The sample was consisted of 245 (176 females and 69 males) primary education teachers in the Ionian Islands’ Region. The total number of the primary education teachers in the Region of Ionian Islands is 1027, thus the sample represents the 23.85% of the total population of the primary education teachers in this Region. Due to reasons of economic-technical nature and ease of access to the school units, random sampling was the sampling method selected [29]. The selected school units involved all statutory posts from urban, semi-urban and rural areas of Zakynthos (28.5%), Corfu (50.6%), Cephalonia (12.7%) and Leukada (8.2%) (Table 1). Regarding to their teaching experience in primary schools, 18.4% of the teachers had already up to 10 years of experience, the 24.8% of the teachers had 11 to 20 years, the 46.4% of the teachers had 21 to 30 years of teaching experience and the 10.4% of the teachers had more than 30 years of experience (Table 2).
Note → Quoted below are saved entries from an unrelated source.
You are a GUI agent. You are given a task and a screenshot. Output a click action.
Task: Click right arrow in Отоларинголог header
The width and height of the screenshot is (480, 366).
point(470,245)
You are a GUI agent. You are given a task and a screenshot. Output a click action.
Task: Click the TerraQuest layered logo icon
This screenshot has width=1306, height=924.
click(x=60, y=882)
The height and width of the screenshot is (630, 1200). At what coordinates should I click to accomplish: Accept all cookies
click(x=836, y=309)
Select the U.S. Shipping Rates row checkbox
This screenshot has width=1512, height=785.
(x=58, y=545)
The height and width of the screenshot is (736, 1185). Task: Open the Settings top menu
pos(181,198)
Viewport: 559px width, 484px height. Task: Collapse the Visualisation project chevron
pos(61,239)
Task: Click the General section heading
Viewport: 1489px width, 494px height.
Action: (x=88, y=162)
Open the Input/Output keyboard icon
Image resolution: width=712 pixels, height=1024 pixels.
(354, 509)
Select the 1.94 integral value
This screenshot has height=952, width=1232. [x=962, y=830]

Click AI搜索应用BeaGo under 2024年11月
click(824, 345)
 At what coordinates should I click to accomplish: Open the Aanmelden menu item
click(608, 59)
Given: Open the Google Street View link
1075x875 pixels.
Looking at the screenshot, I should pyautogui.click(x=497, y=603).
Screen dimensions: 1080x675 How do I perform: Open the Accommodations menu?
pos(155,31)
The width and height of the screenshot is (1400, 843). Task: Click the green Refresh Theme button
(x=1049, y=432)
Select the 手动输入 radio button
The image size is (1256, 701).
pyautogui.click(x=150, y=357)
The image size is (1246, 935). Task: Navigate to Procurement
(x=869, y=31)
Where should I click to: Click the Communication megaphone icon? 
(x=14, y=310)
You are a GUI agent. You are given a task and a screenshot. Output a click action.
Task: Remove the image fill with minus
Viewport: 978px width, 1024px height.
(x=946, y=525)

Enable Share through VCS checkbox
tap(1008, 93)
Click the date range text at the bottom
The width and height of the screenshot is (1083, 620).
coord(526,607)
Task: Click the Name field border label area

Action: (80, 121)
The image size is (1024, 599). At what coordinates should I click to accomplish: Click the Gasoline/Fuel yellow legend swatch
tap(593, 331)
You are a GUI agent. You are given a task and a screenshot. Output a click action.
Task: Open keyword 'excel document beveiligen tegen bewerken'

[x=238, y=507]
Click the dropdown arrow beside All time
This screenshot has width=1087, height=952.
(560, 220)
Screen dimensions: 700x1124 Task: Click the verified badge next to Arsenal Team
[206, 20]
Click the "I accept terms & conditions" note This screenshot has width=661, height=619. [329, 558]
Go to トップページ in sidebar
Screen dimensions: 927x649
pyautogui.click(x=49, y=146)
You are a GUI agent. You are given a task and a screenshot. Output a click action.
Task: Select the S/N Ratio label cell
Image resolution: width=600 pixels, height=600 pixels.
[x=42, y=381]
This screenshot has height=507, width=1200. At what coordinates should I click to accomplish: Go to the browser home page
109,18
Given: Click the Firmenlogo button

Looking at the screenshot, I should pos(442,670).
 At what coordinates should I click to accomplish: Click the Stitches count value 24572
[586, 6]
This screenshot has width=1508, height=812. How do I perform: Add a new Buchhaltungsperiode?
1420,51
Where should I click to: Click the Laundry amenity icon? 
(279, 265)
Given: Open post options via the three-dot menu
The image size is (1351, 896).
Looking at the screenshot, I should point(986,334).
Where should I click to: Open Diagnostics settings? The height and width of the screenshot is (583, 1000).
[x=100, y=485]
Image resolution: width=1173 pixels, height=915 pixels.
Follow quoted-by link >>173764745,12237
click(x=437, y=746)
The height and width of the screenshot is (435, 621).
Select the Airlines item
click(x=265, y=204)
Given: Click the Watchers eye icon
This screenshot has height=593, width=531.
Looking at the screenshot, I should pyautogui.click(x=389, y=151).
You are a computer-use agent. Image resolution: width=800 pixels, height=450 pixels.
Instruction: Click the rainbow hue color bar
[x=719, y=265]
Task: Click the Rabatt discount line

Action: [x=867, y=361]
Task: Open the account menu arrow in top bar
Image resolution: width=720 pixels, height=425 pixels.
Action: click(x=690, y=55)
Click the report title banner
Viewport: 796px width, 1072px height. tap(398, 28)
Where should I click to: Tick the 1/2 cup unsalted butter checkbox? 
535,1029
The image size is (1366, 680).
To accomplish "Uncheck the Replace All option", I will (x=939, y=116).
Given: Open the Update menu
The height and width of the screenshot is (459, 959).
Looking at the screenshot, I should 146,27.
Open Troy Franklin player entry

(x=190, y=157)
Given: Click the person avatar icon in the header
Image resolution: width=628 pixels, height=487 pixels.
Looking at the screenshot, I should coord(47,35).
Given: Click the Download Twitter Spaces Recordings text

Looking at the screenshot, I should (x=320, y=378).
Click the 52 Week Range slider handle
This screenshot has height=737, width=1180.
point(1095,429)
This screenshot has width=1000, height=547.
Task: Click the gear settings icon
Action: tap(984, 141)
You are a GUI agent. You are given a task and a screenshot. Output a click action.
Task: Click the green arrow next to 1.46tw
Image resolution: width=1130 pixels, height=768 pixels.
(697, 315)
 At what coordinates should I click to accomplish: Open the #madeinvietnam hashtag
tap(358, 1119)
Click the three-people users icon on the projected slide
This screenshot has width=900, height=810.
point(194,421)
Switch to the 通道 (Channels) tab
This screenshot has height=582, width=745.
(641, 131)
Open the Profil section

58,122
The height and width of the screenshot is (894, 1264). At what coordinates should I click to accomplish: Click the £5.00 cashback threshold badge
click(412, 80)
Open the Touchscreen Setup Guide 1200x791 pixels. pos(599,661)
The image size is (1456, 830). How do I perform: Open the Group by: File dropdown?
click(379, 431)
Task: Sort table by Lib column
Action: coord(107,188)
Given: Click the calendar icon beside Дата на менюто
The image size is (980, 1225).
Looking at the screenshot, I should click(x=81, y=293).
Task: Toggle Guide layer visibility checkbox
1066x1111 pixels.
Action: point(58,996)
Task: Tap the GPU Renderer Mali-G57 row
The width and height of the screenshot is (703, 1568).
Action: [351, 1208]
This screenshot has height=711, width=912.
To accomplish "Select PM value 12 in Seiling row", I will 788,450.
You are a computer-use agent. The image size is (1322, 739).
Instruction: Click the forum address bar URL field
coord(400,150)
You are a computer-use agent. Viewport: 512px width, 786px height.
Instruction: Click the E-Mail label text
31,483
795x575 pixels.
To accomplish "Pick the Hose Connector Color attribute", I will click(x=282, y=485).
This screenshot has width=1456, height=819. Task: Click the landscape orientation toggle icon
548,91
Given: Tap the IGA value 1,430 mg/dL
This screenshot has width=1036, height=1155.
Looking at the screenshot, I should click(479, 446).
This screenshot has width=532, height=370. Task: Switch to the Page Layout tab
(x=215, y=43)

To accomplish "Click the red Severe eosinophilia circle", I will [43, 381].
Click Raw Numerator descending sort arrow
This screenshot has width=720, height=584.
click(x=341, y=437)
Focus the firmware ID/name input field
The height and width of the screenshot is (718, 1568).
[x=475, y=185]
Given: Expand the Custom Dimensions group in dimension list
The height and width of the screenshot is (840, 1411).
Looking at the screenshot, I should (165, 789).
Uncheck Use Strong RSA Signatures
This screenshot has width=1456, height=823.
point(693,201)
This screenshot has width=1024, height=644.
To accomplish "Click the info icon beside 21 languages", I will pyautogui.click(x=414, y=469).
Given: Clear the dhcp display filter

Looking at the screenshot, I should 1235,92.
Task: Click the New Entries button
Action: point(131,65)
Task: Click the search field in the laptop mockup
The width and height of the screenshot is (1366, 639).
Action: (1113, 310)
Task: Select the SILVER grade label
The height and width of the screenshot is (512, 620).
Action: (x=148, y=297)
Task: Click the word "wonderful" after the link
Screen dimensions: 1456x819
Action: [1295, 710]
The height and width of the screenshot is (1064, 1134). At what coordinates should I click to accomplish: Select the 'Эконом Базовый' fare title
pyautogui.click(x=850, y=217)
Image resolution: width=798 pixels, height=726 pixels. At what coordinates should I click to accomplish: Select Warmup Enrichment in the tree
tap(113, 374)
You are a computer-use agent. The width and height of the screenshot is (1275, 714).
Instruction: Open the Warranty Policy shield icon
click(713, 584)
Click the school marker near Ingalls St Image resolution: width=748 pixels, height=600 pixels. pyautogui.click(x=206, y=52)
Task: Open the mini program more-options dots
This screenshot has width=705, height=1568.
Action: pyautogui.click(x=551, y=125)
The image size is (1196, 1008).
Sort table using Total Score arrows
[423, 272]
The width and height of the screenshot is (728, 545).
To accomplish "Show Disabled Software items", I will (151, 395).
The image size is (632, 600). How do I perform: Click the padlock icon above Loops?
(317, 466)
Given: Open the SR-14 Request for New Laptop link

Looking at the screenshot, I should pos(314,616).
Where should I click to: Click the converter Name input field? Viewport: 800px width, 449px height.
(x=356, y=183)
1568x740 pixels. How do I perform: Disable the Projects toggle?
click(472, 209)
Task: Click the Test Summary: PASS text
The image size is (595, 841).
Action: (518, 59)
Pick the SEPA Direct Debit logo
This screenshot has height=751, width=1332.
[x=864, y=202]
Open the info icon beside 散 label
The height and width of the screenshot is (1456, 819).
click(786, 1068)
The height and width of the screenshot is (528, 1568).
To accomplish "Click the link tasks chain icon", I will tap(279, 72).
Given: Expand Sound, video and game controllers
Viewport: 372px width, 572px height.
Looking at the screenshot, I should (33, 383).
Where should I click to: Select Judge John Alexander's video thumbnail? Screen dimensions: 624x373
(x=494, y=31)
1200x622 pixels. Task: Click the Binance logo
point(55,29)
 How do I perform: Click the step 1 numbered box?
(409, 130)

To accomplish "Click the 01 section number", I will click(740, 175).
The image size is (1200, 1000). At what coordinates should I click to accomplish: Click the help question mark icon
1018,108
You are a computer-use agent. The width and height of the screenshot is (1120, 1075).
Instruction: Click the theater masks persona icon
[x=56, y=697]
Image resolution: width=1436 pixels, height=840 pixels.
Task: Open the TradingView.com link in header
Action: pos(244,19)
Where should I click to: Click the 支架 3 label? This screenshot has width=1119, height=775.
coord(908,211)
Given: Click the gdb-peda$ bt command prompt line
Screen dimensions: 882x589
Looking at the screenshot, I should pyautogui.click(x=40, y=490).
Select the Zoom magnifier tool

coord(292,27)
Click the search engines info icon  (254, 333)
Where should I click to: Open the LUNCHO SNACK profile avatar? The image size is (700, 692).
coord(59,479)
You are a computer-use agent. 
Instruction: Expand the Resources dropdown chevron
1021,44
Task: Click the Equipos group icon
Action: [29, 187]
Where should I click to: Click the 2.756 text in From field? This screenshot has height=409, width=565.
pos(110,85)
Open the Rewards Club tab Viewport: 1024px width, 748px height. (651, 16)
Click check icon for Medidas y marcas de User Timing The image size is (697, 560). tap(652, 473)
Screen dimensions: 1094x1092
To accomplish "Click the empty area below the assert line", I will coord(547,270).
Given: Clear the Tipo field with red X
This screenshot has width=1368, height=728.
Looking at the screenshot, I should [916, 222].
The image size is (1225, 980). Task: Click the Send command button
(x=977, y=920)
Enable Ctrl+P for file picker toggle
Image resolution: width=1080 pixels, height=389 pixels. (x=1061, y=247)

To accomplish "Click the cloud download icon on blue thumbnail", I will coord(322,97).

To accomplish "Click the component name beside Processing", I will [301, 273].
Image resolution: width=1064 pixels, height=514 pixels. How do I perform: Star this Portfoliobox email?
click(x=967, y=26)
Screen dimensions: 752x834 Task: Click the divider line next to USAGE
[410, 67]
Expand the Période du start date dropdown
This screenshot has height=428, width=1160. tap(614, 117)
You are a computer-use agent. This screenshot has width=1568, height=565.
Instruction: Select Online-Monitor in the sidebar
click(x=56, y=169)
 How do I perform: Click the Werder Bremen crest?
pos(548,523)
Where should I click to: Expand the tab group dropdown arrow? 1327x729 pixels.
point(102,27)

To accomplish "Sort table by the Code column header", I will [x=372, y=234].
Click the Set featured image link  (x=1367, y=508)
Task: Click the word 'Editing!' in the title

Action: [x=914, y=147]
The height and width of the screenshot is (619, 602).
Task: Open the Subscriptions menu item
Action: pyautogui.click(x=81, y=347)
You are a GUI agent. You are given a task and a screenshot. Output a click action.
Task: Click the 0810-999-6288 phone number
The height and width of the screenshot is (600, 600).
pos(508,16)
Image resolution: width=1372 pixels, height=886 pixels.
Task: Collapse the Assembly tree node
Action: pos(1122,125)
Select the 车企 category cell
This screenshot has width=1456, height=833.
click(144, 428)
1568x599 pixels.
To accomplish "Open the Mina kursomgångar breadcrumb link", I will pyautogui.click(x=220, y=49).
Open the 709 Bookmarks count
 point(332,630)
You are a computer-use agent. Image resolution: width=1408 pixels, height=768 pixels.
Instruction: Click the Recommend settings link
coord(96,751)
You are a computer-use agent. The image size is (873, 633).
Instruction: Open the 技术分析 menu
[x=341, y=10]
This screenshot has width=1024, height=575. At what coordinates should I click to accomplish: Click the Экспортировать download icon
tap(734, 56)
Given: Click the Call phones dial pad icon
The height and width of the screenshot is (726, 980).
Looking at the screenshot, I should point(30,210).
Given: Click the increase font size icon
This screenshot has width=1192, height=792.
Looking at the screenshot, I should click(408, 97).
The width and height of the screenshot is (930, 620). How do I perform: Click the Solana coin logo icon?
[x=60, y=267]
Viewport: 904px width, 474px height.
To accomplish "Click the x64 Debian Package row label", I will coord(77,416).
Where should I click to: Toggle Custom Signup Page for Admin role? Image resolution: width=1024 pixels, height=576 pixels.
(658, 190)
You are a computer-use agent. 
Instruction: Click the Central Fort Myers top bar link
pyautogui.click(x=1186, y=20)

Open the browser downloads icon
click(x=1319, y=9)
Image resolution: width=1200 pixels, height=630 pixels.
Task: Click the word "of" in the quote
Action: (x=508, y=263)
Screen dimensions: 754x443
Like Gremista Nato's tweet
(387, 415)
The average age of the teachers was 41 years with a standard deviation of 8.7 years. The younger teacher of the sample was 25 years old and the oldest teacher was 56 years old.

3.3. Results

The characteristics of teamwork (communication, leadership, guidance, supportive behavior and trust), each one described separately, and the impact of teachers' individual characteristics (age and total years of teaching experience) on them are being described as follows. It is worth mentioning that there were no statistically significant differences in teachers’ views on all the characteristics of teamwork according to their gender or their employment status.


3.3.1. Communication

The factor of communication comprises of the first three items of the questionnaire. The Cronbah’s a for the communication factor reached the acceptable level of 89.4%. School teachers often talk about the school problems. School teachers are willing to inform everybody of their colleagues about everything they know. The average agreement among teachers in the category of communication was 5, with a standard deviation of 0.96 (Table 3). It is obvious that teachers seem to be particularly satisfied from the communication with their colleagues at school level. More specifically, in the first statement, "Communication among school teachers is easy and pleasant" the majority, namely 72% of all teachers, answered that they mostly agree to it, whereas 2.7% strongly disagreed. Regarding the second statement, "School teachers talk often about the school problems" most teachers, namely 63.33%, have expressed their agreement, whereas the opposite view was expressed by 7.34% of them. The third item of the questionnaire, "School teachers are willing to inform everyone of their colleagues about everything they know” is a statement to which 78% of all teachers strongly agree, whereas almost 21% of them neither agree, nor disagree.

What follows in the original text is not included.